Here’s an automation I received from ActiveCampaign’s library of automations, which I utilize to inform which contacts aren’t engaging with my emails. When a contact subscribes, this automation adds a “0 days” tag. As time passes, it adds brand-new tags for 7 days, one month, 60 days, etc Each time they open an email, a separate automation removes them from this automation, gets rid of all of those tags, and starts this automation over again.

This automation can be overwhelming in the beginning, and this is among those cases where I want ActiveCampaign had a more out-of-the-box solution. However, because you can do anything with ActiveCampaign, often you need to build things from scratch. ActiveCampaign has an alternative to delete inactive subscribers, which I do not advise.

Some subscribers don’t have tracking switched on, so their opens aren’t recorded. Others still desire to be subscribed however have actually been hectic. Here’s my reactivation sequence: I send out one e-mail asking if they still wish to be subscribed, and briefly discussing why I keep my e-mail list tidy.
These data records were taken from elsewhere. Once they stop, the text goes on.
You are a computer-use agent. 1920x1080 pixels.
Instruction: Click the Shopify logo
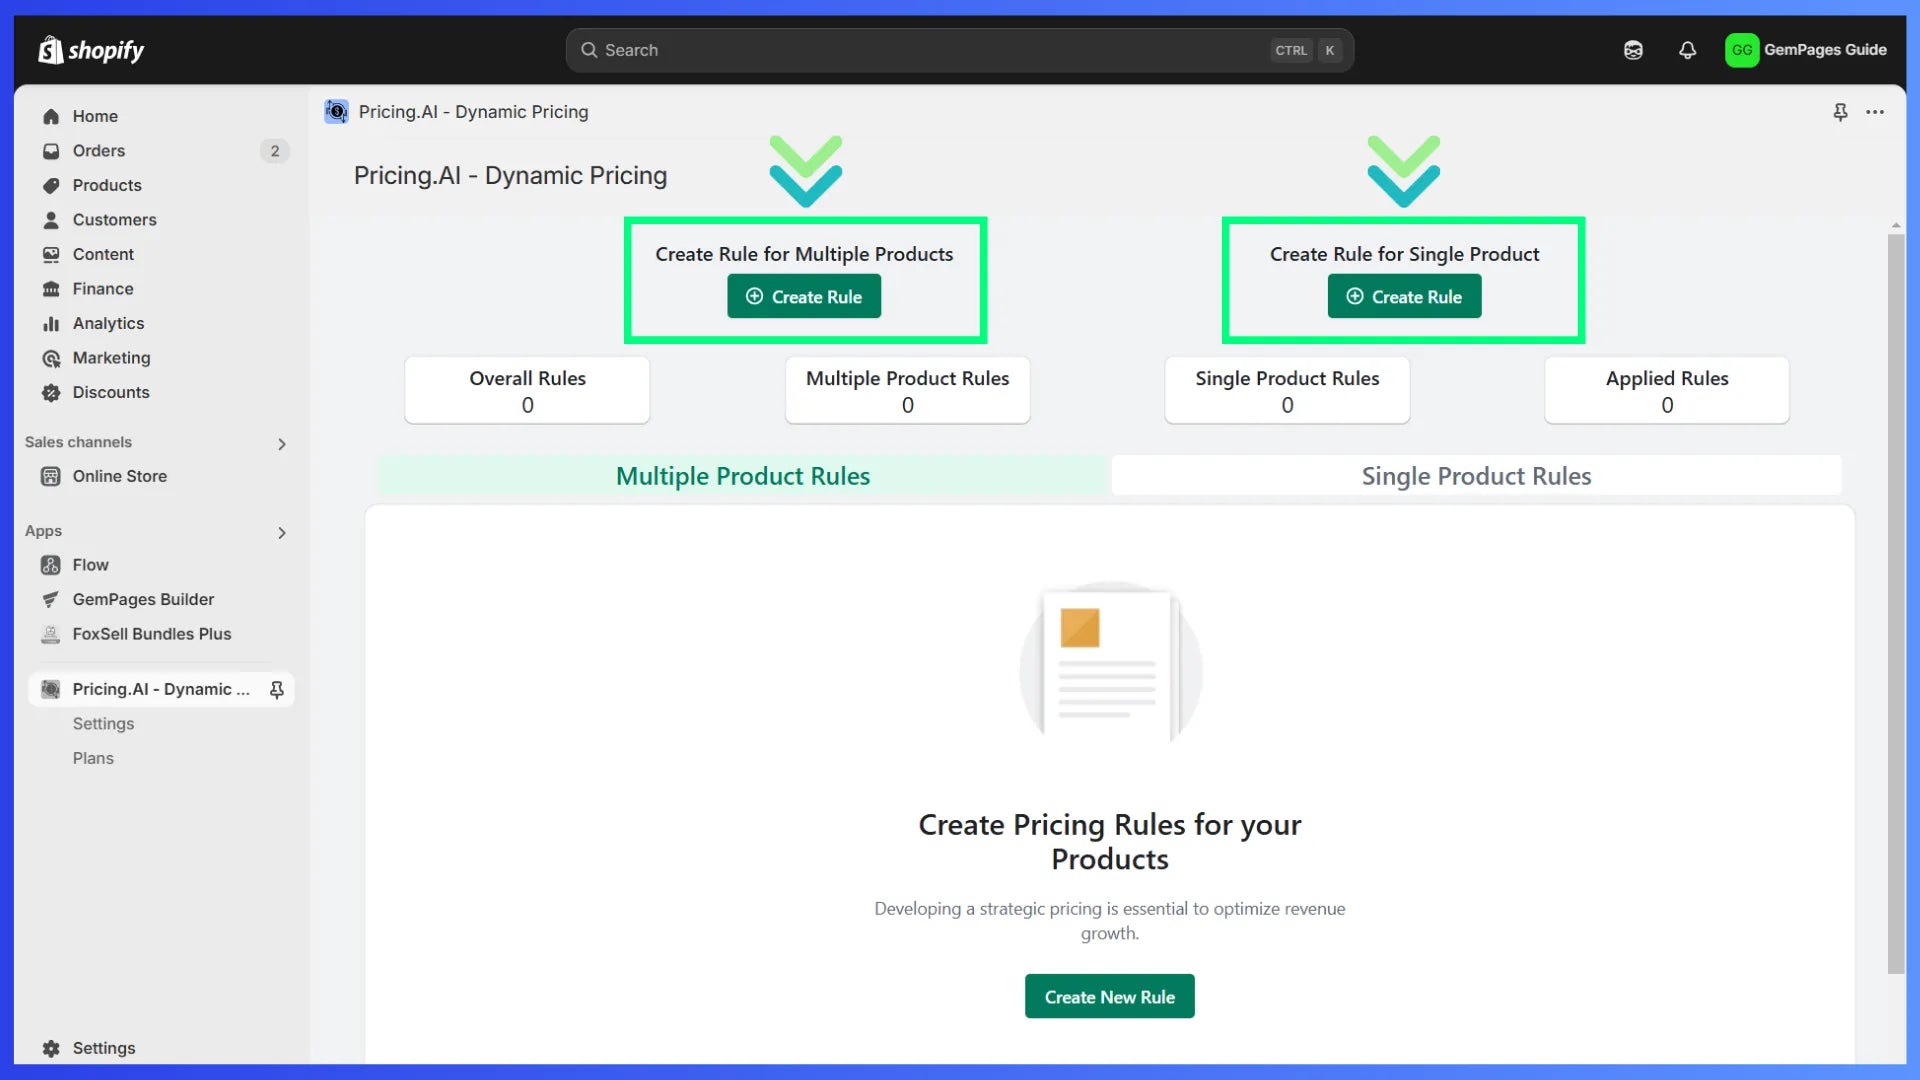91,50
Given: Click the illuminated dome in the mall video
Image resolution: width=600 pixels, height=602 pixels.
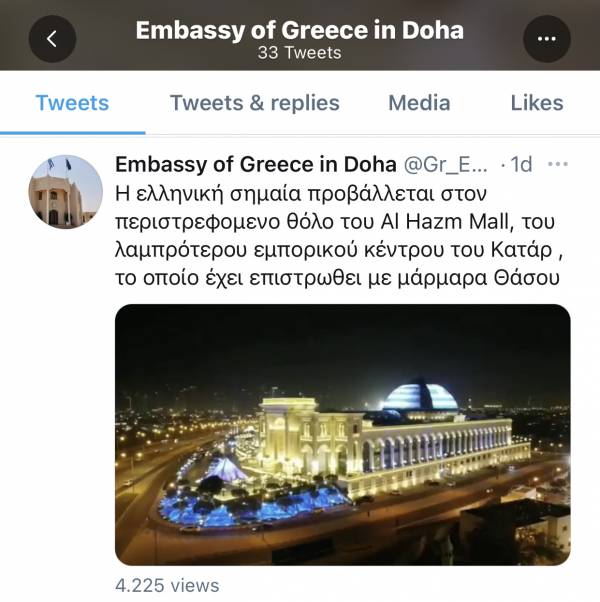Looking at the screenshot, I should click(420, 396).
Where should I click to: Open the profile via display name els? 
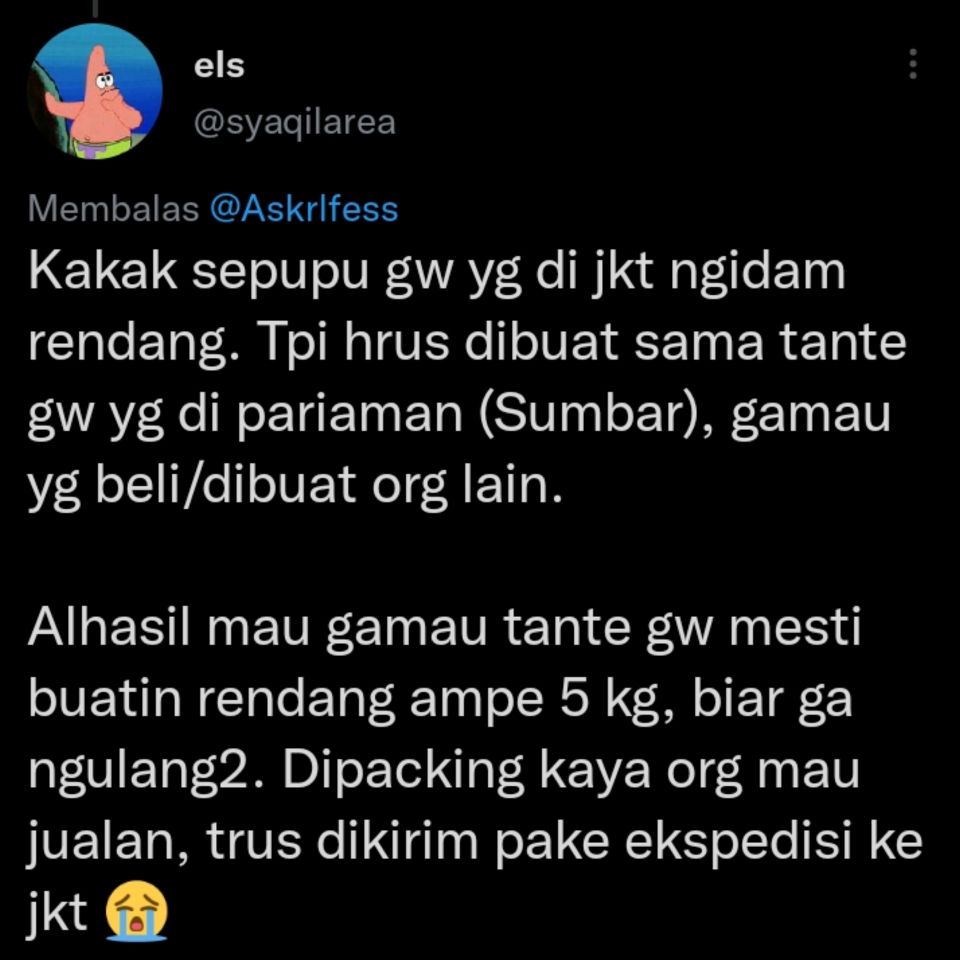coord(219,65)
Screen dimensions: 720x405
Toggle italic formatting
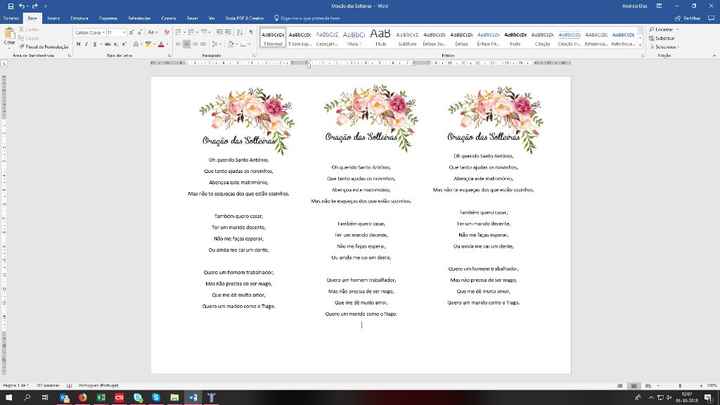(x=86, y=45)
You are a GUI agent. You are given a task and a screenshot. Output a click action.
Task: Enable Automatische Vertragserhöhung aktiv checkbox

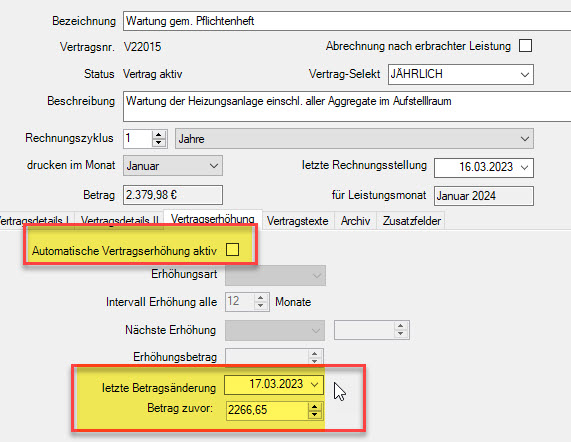(232, 250)
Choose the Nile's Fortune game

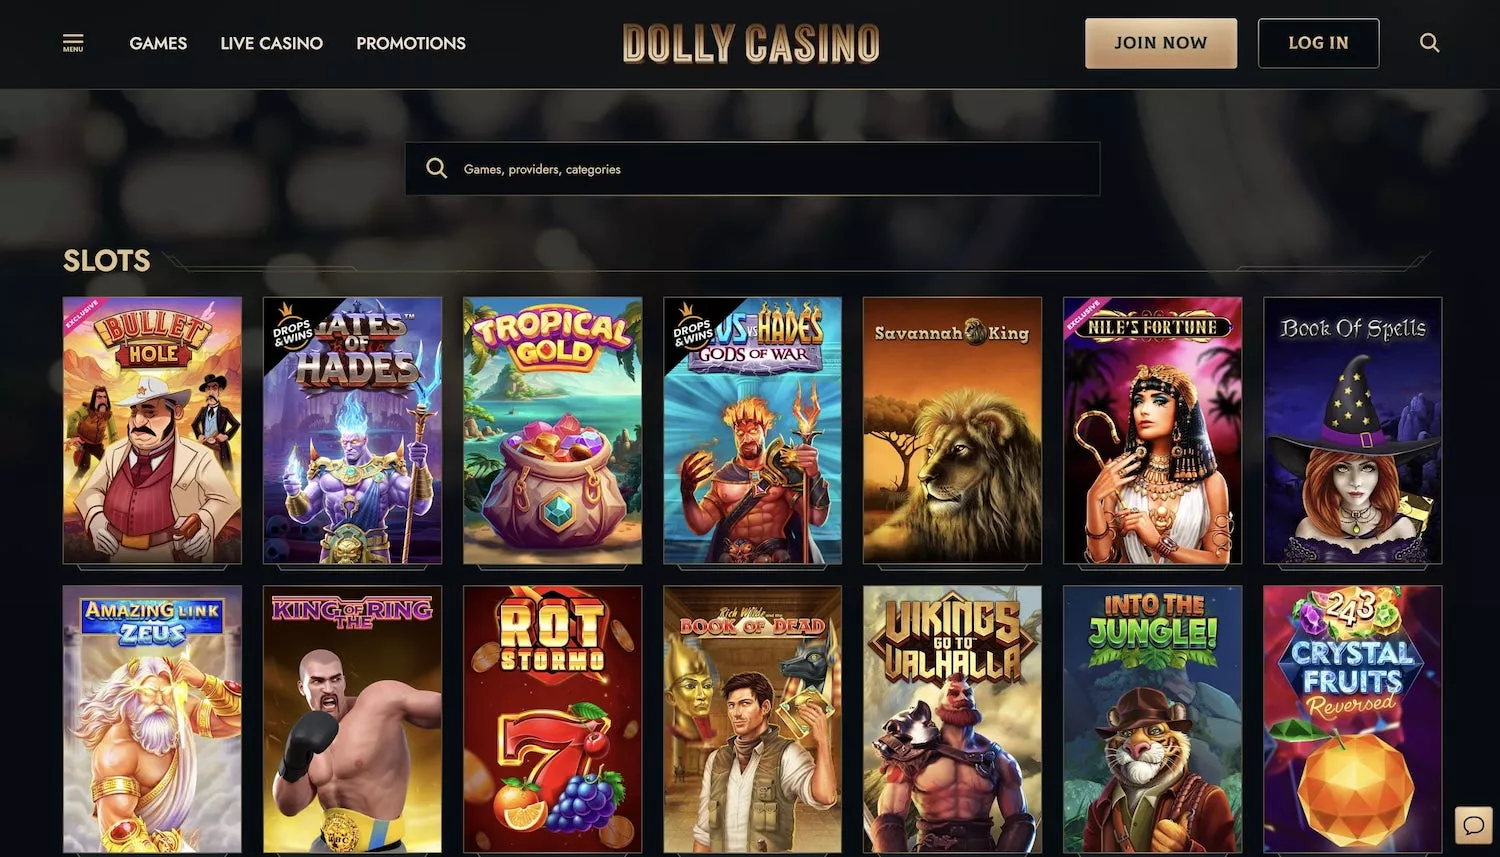(x=1152, y=430)
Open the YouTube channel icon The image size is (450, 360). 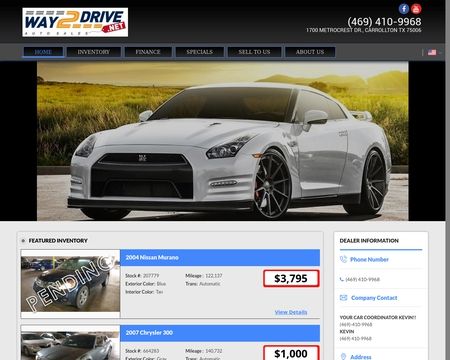(416, 8)
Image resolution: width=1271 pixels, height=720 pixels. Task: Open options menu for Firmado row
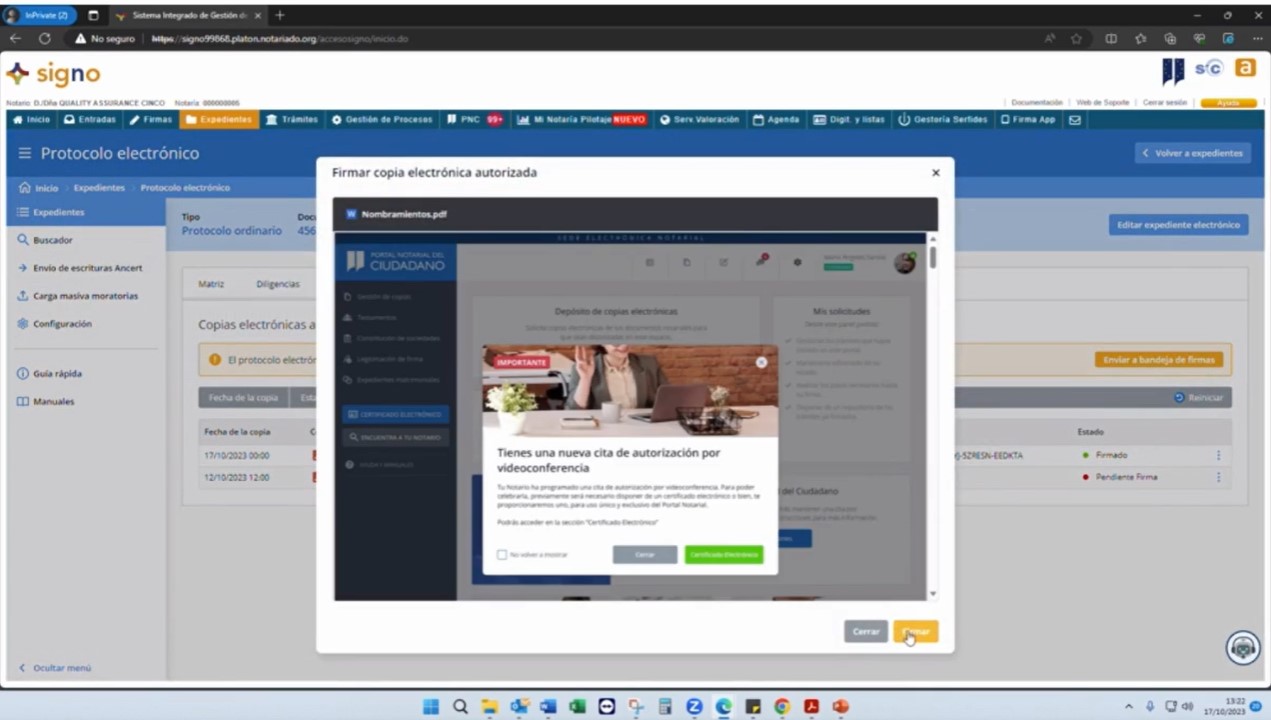coord(1218,456)
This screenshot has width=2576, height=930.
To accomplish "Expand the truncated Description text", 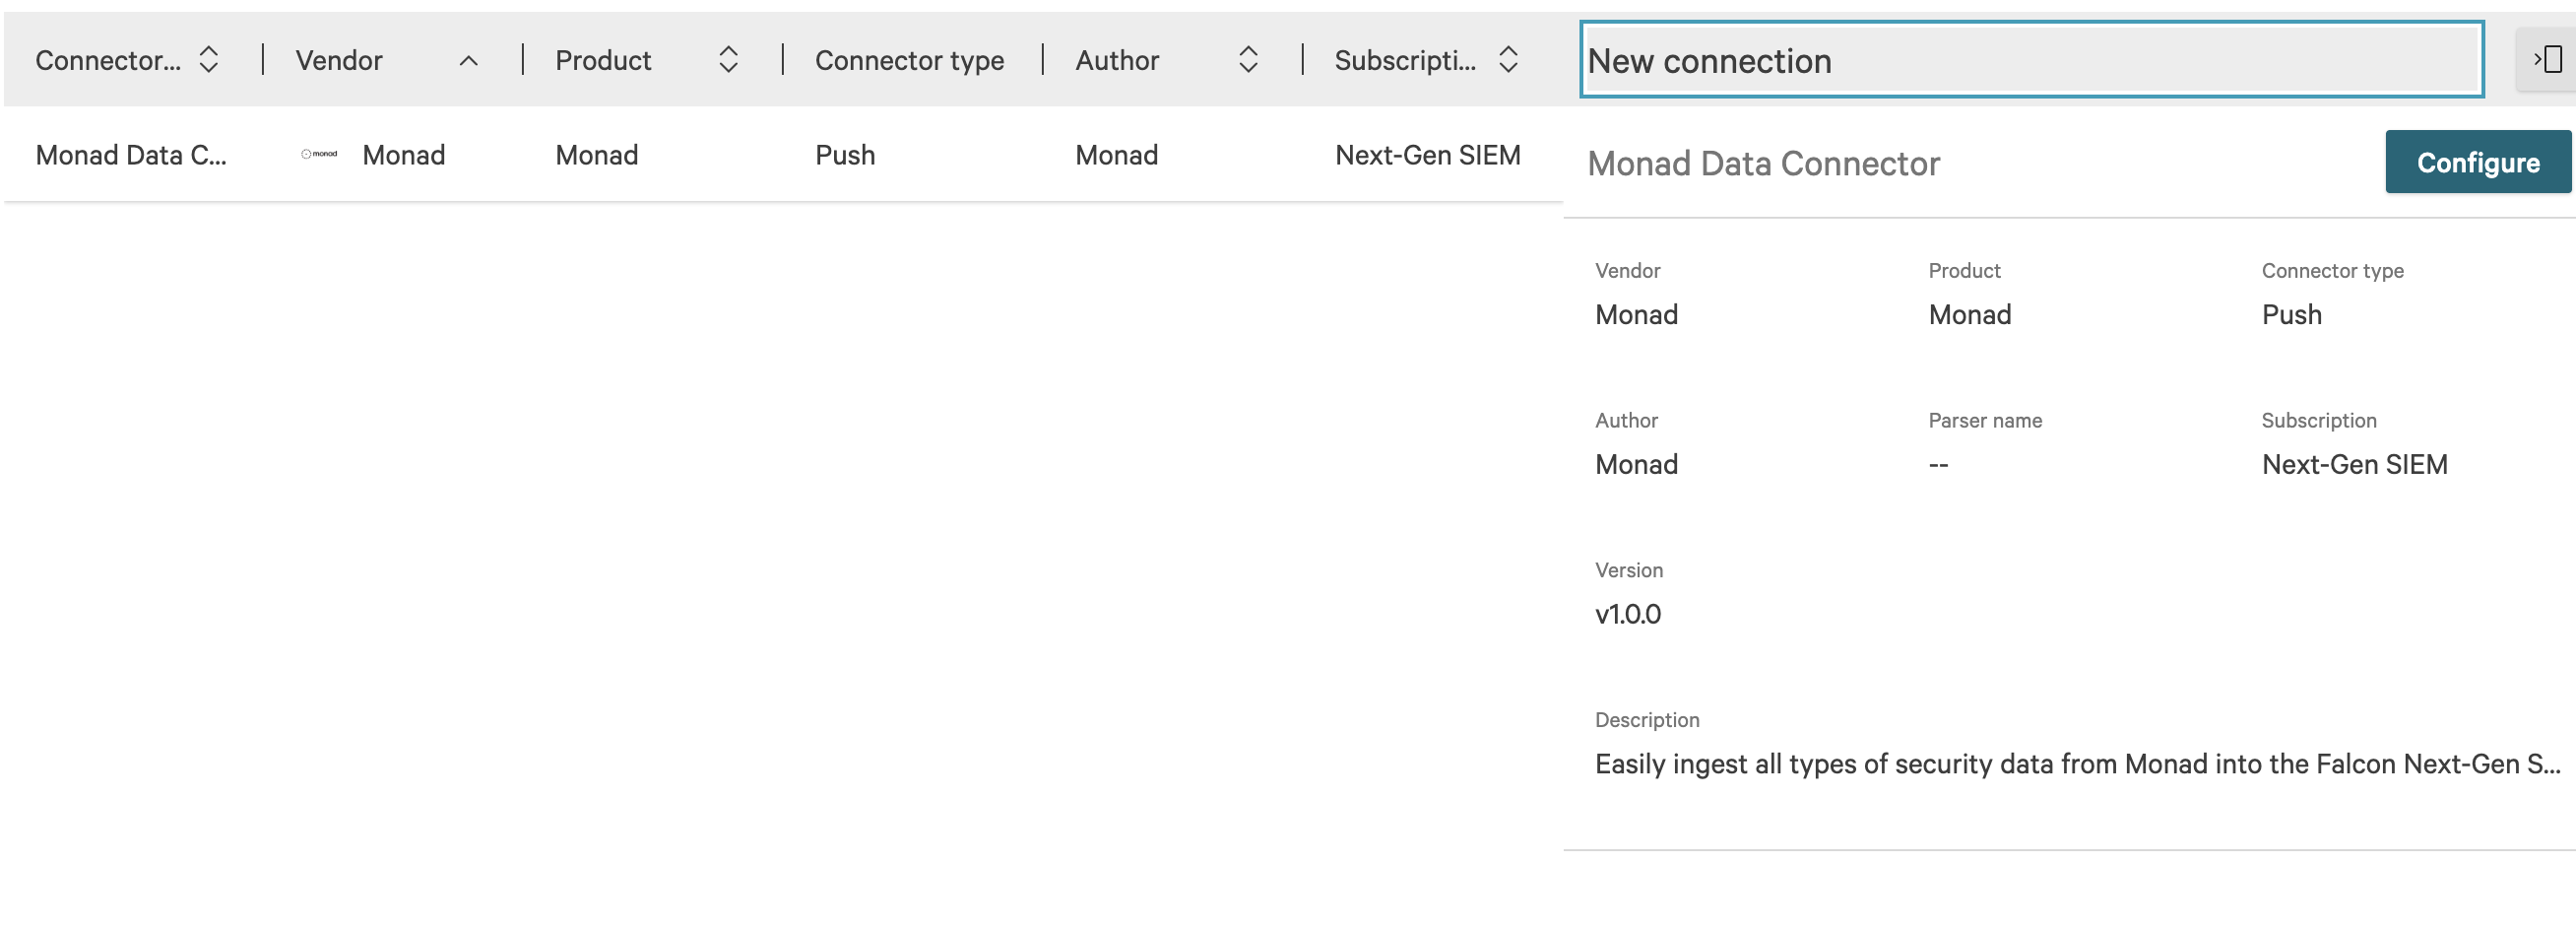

In one week, I send them another email (if they currently clicked the confirmation link in the previous email, they have actually already been eliminated from the automation utilizing a different automation) – Active Campaign Hidden Fields.

Active Campaign Hidden Fields

Active Campaign Hidden FieldsActive Campaign Hidden Fields

The automation then unsubscribes them. My e-mails likewise have a link to a kind where they can enter their email address to let me understand that they do not have tracking made it possible for. This form adds a tag that I use to filter those contacts out. Active Campaign Hidden Fields. I utilized to add this tag when they clicked on a link, but when people don’t have tracking on, it makes those links not work so reliably! I only send an easy “do you still want my emails?” confirmation.